Dharamshala: The US ambassador to China urged Beijing to engage in substantive dialogue with His Holiness the Dalai Lama or his representatives without preconditions to seek a settlement that resolves differences, the US embassy reportedly said last weekend.
US Ambassador to China Terry Branstad was hosted by Beijing for a rare weeklong visit to the Tibet Autonomous Region (TAR) and the Qinghai province, originally the Tibetan province of Amdo last week, from 19 to 25 May.
What was a desperate attempt by China to project a favourable image of its six decades of draconian rule over Tibet, and to showcase “earth-shaking changes in the people’s production and life since Tibet’s peaceful liberation more than 60 years ago” which the Chinese foreign ministry hoped Amb. Branstad to witness, the visit shed a more urgent light on China’s constant assault on Tibetan Buddhist civilisation and restricted access to Tibet.

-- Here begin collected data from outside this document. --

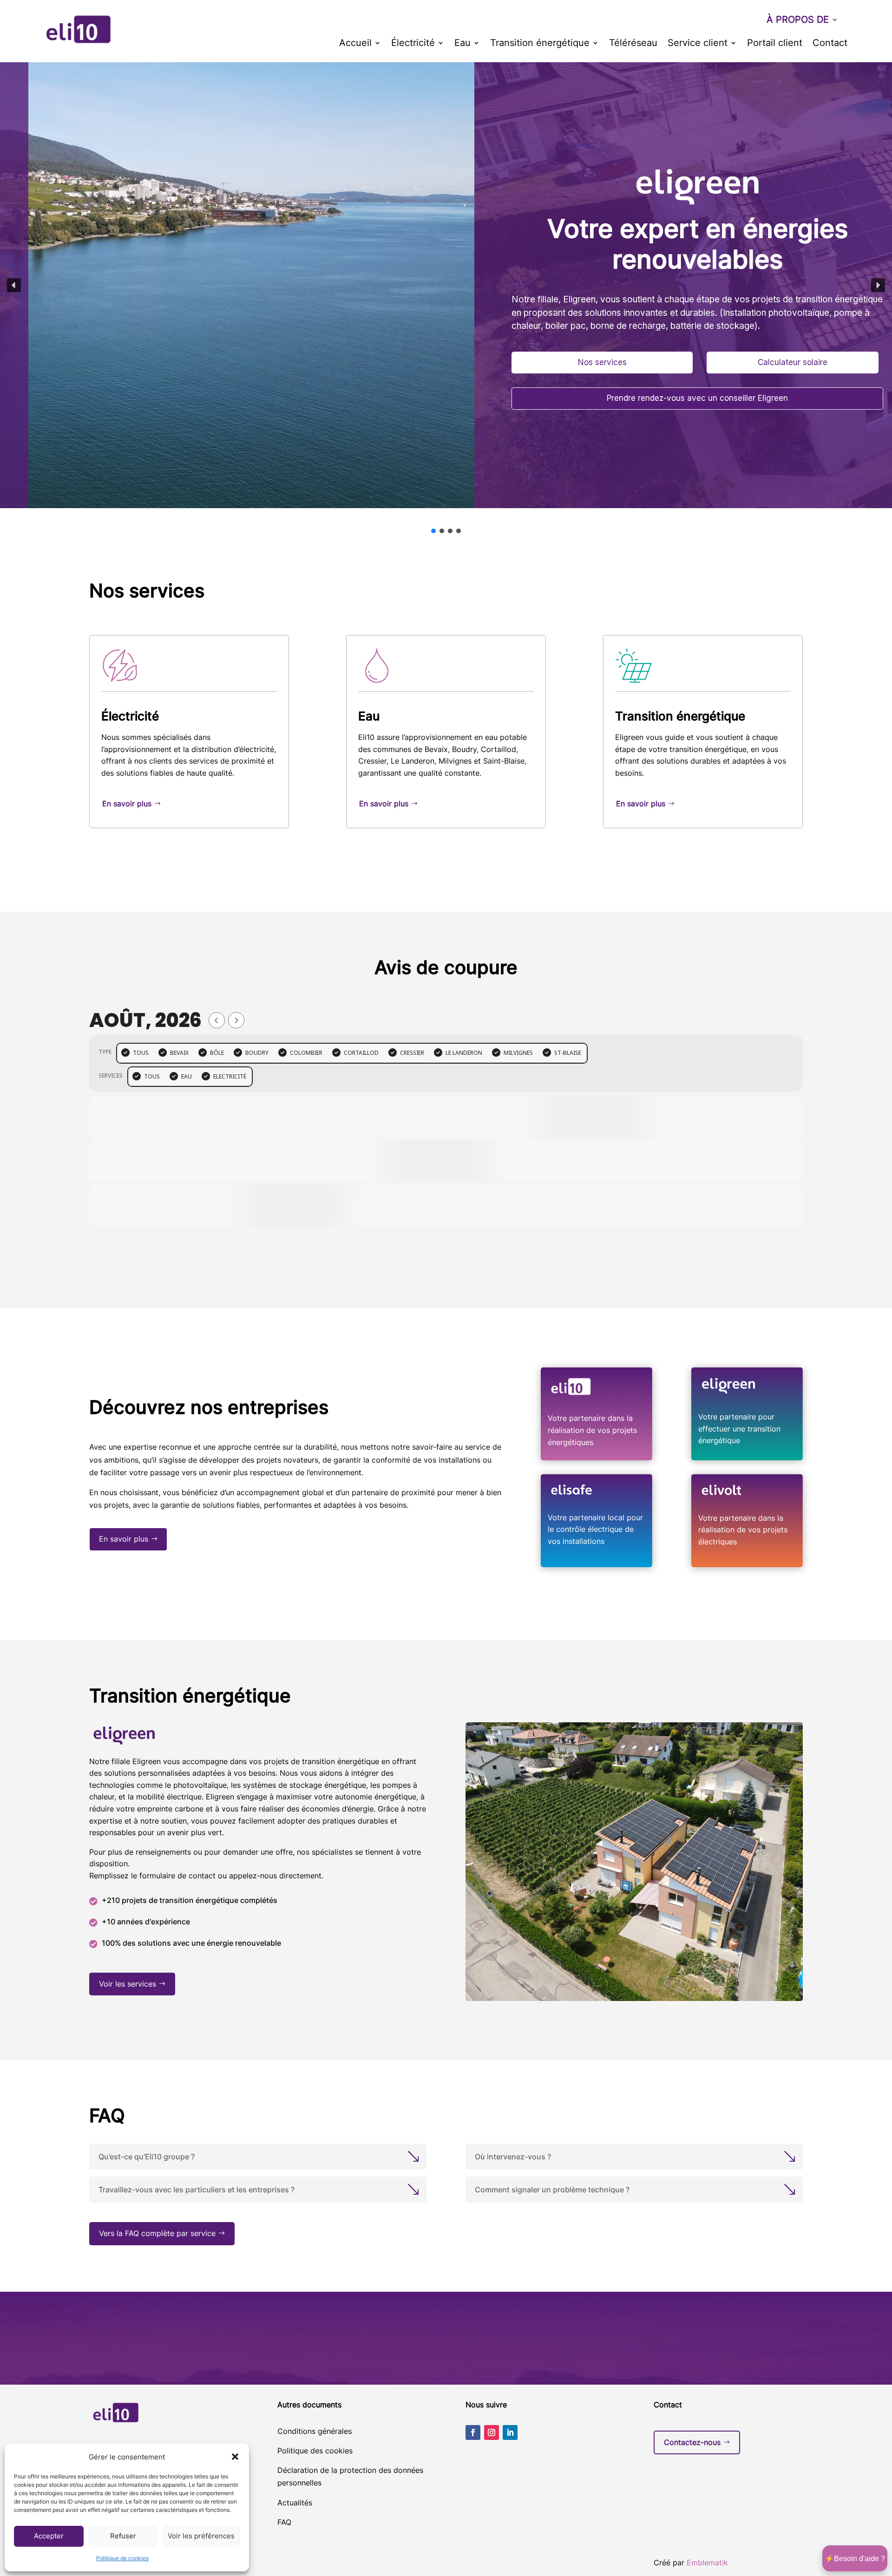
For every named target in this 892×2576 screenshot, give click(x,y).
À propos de (798, 20)
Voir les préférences (201, 2535)
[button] (235, 2456)
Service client (698, 43)
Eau (462, 43)
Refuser (123, 2535)
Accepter (49, 2535)
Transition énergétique (540, 43)
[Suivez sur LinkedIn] (510, 2432)
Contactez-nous (692, 2442)
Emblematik (707, 2562)
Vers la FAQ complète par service (157, 2233)
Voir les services (127, 1983)
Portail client (774, 43)
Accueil (355, 43)
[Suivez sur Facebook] (473, 2432)
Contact (830, 43)
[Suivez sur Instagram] (491, 2432)
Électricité (413, 43)
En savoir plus (126, 803)
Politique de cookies (122, 2558)
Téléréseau (633, 43)
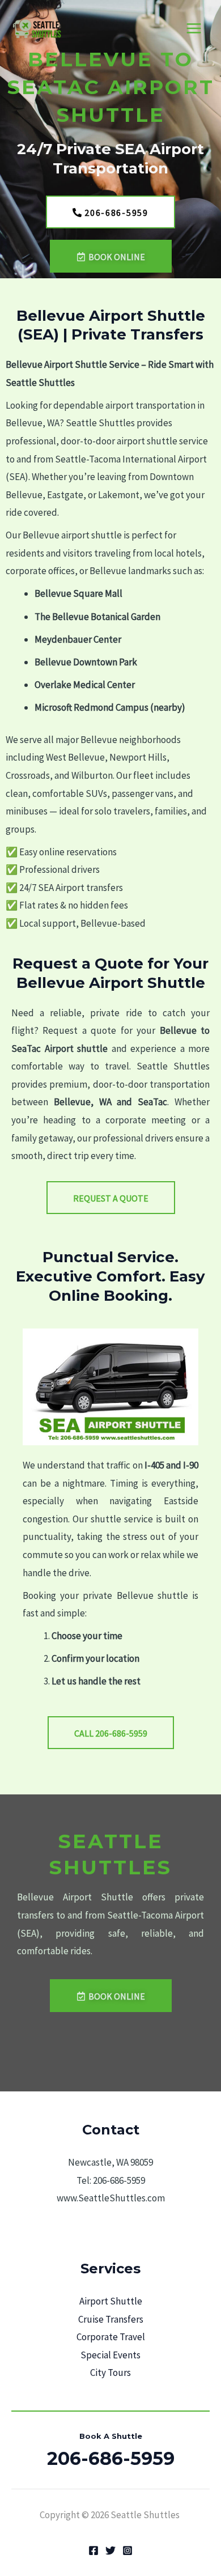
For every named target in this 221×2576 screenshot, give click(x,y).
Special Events (110, 2355)
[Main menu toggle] (194, 29)
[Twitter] (110, 2550)
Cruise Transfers (110, 2319)
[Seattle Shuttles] (39, 29)
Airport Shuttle (110, 2301)
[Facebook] (93, 2550)
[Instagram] (127, 2550)
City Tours (110, 2372)
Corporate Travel (110, 2337)
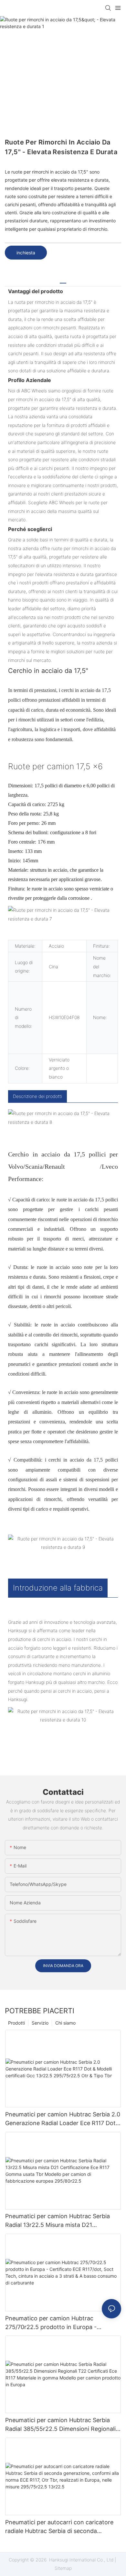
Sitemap (63, 2568)
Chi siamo (65, 2023)
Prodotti (16, 2023)
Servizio (40, 2023)
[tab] (63, 280)
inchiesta (25, 252)
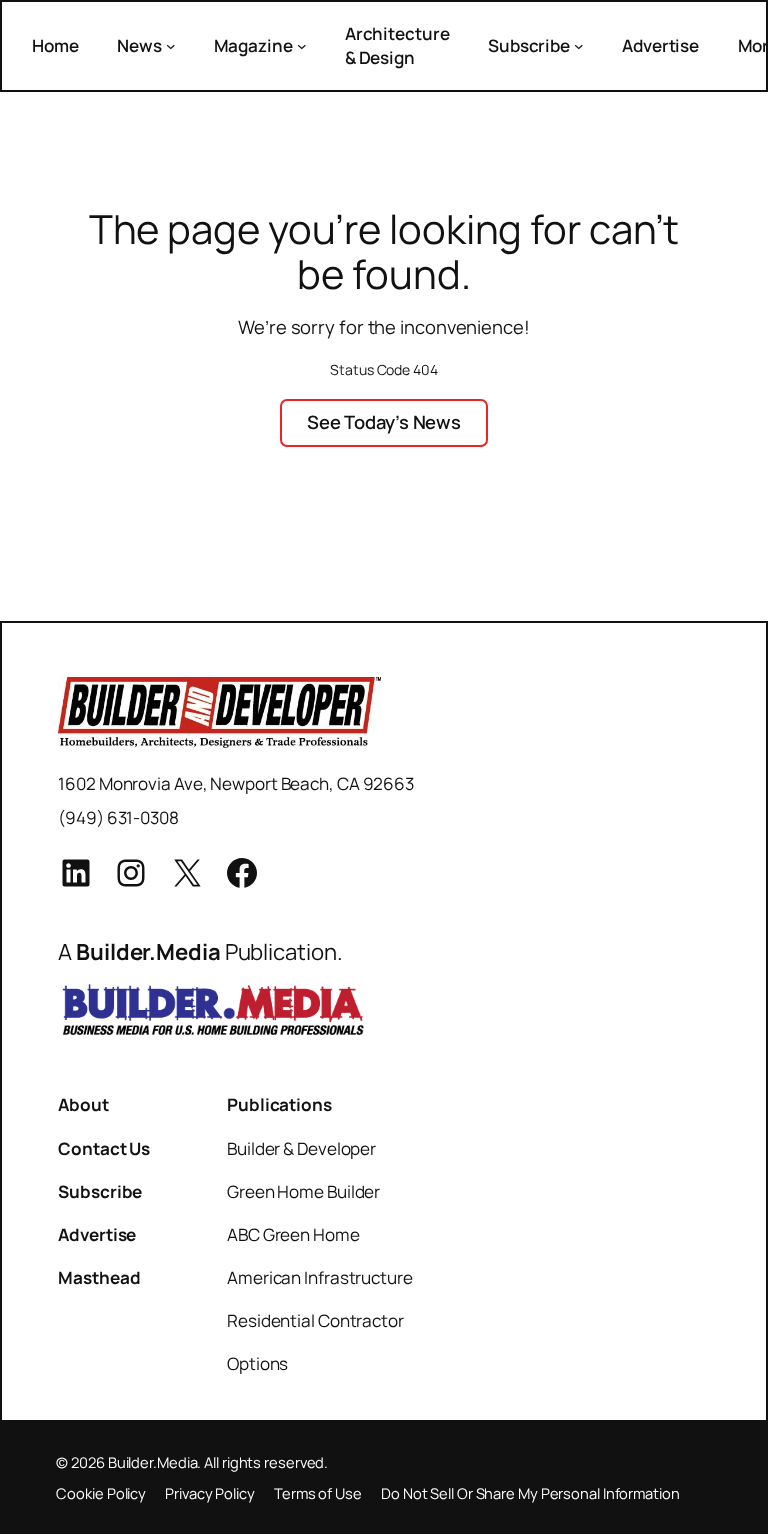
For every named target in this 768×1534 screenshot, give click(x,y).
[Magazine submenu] (302, 46)
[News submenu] (171, 46)
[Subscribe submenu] (579, 46)
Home (55, 45)
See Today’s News (384, 422)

Post the visit to TAR and Amdo, Ambassador Branstad not only urged China to engage in dialogue with His Holiness the Dalai Lama, but he also criticised the Chinese government’s interference in Tibetan Buddhists’ freedom to practice their religion and raised “long-standing concerns about the lack of consistent access to the Tibetan Autonomous Region.”
Ambassador Terry Branstad expressed concerns regarding the Chinese government’s interference in Tibetan Buddhists’ freedom to organise and practise their religion” and “also raised long-standing concerns about the lack of consistent access to the Tibetan Autonomous Region, said the official statement issued by the US embassy.
“The three concerns raised by Ambassador Branstad from his recent visit to Tibet are reasonable and valid concerns that reflect the truth of the situation inside Tibet. Instead of dismissing these grave concerns as “foreign interference”, China should show responsibility and address the violations of human rights, religious freedom and lack of access to Tibet,” Secretary Tsewang Gyalpo Arya, Department of Information said, in his comments to Tibet.net.
“Until the grave human rights abuses in Tibet are addressed, the Chinese government’s claim to be the rightful ruling government of Tibet remains illegitimate. I urge the Chinese leadership to engage in the dialogue with His Holiness the Dalai Lama and his envoys at the soonest and find a lasting solution to the Tibet issue.”
Amb. Branstad’s trip to Tibet is the first to the region by an American envoy in four years.
The visit comes on heels of 32 US members of Congress urging President Trump to implement key legislation including the 2018 Reciprocal Access to Tibet Act, that calls for ban on access for Chinese government officials responsible for restricting access for US journalists, diplomats, tourists, and citizens, including Tibetan Americans to Tibet; and the Tibet Policy Act of 2002 that urges the president of the United States to encourage dialogue between Beijing and representatives of His Holiness the Dalai Lama to resolve the Tibetan issue.
China’s six-decade rule in Tibet has been defined by systematic annihilation of the cultural heritage of Tibet with the destruction of Tibetan Buddhism and religious traditions, language, cultural practices and traditional way of life, social marginalization, second-class citizenship in their own land, exploitation of the poor and of the environment and discriminatory policies undermining the Tibetan language. 153 Tibetans have resorted to self-immolation in a desperate call for human rights and political reform in Tibet and the return of His Holiness the Dalai Lama to Tibet.